De bewoonbaarheid van de verschillende streken hangt nauw samen met de beschikbaarheid van water en de afvoer daarvan. Naarmate de waterhuishouding beter is geregeld wint het land aan bewoonbaarheid. Met name dit aspect heeft Drenthe door de eeuwen gemaakt voor wat het is geworden.

In de oudheid was Drenthe een veel bosrijker gebied met oeverlanden aan de beekjes en graslanden met kreupelhout. Als weideland was het pas te gebruiken nadat het vele kreupelhout en berken was gekapt.
Ook op de hoge zandgronden langs de randen van het veen kwam veel bos voor, getuige het vele kienhout.

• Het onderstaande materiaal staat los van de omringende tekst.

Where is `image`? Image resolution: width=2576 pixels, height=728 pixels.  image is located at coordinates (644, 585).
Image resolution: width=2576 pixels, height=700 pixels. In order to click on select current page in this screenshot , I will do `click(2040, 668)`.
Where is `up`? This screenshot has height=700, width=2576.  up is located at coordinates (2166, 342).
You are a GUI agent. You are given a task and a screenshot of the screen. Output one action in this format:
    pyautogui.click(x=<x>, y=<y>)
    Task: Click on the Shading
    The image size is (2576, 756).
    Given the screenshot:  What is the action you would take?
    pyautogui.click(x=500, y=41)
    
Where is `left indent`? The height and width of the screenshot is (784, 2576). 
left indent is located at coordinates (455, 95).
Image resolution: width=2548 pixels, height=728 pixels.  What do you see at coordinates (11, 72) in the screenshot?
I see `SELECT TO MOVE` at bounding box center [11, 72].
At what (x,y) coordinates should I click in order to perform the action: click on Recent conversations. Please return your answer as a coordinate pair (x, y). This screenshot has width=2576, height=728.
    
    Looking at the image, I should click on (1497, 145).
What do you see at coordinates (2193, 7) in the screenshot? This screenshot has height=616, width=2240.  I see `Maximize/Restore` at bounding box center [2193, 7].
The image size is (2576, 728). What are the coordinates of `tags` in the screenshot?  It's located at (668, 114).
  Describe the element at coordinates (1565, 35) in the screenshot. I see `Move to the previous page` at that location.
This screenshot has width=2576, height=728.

Omstreeks 1700 voor Christus verandert het klimaat van een daarvoor nat klimaat in een meer droog klimaat en neemt de boomgroei weer af. Uiteindelijk krijg je op het Drents plateau de uitgestrekte heidevelden.

Naarmate de bevolking toeneemt door het toepassen van nieuwe technieken zie je dat de bevolking alsmaar verder toeneemt. Naast de esdorpen krijg je dan vervolgens de streekdorpen, vervolgens de vervening en later de ontginningen.

De eerste bewoners van Drenthe waren jagers. Daarna kreeg je ze zogenaamde verzamelaars en werd hij vanaf zo'n 3000 jaar voor Christus boer.

De Drentse ontwikkeling begint zo omstreeks 3000 tot 1500 voor Christus. De "huizen" werden toen al gebouwd op een manier zoals die eeuwen later nog te zien was. De huizen waren vlechtwandhuizen en waren de voorlopers van de later Saksische boerenhuizen.
De vlechtwandhuizen waren op z'n grootst een 5 bij 7 meter en hadden maar één ruimte zoals ook de eerste Saksische boerenhuizen.
De manier van huizen bouwen vond plaats in een heel groot gebied tot in Denemarken toe.

Al vroeg had men tarwe, gerst, paarden kleinvee enzovoorts.

Ook de familie Slomp zie je ontwikkelen in dit landschap.